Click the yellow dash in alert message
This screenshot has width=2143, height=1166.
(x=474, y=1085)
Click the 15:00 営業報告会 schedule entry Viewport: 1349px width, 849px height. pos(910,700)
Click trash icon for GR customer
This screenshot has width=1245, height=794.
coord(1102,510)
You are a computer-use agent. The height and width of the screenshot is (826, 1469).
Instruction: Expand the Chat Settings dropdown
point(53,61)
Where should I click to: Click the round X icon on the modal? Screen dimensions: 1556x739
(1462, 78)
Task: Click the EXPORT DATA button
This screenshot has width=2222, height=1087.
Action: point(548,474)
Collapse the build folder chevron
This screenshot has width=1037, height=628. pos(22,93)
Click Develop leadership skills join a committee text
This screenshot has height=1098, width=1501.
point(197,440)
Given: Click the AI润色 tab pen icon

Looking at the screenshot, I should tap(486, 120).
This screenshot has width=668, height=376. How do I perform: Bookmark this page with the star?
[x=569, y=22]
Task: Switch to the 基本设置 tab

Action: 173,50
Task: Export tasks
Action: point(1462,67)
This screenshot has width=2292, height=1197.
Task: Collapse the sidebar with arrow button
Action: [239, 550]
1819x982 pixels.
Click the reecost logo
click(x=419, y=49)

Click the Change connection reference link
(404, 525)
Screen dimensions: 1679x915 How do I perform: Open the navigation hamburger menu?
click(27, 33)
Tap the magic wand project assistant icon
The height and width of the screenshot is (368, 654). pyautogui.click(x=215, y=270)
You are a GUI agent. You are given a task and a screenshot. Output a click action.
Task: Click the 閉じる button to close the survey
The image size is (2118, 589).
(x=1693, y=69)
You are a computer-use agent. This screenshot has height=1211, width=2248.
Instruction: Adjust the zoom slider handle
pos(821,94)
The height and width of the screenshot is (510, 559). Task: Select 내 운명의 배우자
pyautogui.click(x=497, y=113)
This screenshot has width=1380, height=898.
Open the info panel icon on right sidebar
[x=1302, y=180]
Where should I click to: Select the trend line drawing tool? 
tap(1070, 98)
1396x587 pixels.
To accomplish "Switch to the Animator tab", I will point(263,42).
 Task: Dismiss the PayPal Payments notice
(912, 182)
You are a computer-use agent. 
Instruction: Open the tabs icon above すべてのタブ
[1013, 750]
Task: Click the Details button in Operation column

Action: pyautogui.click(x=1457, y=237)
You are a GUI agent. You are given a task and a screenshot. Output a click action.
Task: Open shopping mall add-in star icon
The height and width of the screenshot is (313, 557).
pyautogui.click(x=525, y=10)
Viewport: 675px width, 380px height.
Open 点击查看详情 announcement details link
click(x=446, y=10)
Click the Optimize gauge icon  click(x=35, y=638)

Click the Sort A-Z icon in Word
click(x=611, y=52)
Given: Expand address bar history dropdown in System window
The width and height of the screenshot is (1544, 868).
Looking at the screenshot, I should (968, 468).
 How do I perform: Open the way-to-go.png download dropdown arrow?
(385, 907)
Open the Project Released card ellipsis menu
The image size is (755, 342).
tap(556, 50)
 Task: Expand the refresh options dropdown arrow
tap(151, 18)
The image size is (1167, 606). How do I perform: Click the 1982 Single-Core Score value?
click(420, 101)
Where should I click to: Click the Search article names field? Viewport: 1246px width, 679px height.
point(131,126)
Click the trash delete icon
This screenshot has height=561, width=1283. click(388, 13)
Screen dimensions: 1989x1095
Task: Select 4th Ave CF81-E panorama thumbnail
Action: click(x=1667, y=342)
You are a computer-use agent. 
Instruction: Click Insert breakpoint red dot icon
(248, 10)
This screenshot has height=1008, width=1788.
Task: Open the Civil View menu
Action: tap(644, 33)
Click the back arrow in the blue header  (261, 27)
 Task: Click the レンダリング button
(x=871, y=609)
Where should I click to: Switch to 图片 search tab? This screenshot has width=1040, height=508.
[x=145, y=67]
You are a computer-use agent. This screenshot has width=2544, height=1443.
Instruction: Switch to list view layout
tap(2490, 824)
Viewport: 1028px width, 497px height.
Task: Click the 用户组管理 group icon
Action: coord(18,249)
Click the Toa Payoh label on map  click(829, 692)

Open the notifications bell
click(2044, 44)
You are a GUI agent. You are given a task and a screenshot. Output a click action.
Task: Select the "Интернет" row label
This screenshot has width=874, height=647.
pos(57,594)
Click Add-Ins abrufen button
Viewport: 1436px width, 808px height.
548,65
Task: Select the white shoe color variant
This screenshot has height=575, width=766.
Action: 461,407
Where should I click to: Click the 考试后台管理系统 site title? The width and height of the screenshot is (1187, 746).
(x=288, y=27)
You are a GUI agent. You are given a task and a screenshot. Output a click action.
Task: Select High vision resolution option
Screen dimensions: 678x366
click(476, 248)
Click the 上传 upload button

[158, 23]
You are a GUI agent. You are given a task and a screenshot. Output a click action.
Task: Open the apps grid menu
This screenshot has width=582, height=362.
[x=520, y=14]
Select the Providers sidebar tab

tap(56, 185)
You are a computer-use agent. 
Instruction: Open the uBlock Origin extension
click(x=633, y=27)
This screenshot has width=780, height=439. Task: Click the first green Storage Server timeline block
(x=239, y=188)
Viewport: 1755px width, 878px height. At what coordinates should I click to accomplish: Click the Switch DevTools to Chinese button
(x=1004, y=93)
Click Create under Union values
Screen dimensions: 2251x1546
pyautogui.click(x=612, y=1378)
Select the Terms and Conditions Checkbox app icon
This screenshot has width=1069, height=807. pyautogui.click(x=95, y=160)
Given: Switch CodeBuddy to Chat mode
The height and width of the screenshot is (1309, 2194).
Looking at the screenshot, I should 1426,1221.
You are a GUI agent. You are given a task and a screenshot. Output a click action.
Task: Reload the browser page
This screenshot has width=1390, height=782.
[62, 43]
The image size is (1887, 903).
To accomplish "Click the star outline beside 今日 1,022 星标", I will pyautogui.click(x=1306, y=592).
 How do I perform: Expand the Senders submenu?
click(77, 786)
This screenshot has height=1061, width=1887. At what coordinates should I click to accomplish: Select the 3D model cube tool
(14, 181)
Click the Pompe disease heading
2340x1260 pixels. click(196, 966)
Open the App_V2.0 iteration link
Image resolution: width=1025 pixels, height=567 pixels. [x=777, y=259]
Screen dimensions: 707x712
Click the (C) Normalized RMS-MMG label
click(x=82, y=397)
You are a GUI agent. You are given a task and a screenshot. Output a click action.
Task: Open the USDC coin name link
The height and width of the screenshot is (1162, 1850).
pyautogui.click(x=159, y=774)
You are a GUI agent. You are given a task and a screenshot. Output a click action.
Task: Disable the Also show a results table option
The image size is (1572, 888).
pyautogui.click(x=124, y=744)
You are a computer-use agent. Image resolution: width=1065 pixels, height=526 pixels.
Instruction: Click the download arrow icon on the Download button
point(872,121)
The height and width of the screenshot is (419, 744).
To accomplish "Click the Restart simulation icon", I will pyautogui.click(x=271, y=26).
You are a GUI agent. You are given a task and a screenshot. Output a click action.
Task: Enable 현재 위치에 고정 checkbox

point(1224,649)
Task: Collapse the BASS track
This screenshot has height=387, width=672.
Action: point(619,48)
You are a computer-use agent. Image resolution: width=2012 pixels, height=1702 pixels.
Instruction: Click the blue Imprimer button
◆ ◆ ◆
= What needs to be done =
Show every line of the listing that includes the word "will".

= Solution to this exercise =
To accomplish "Switch to the Animator tab", I will point(263,42).
To accomplish "Click the star outline beside 今日 1,022 星标", I will pyautogui.click(x=1306, y=592).
To accomplish "Click the Restart simulation icon", I will pyautogui.click(x=271, y=26).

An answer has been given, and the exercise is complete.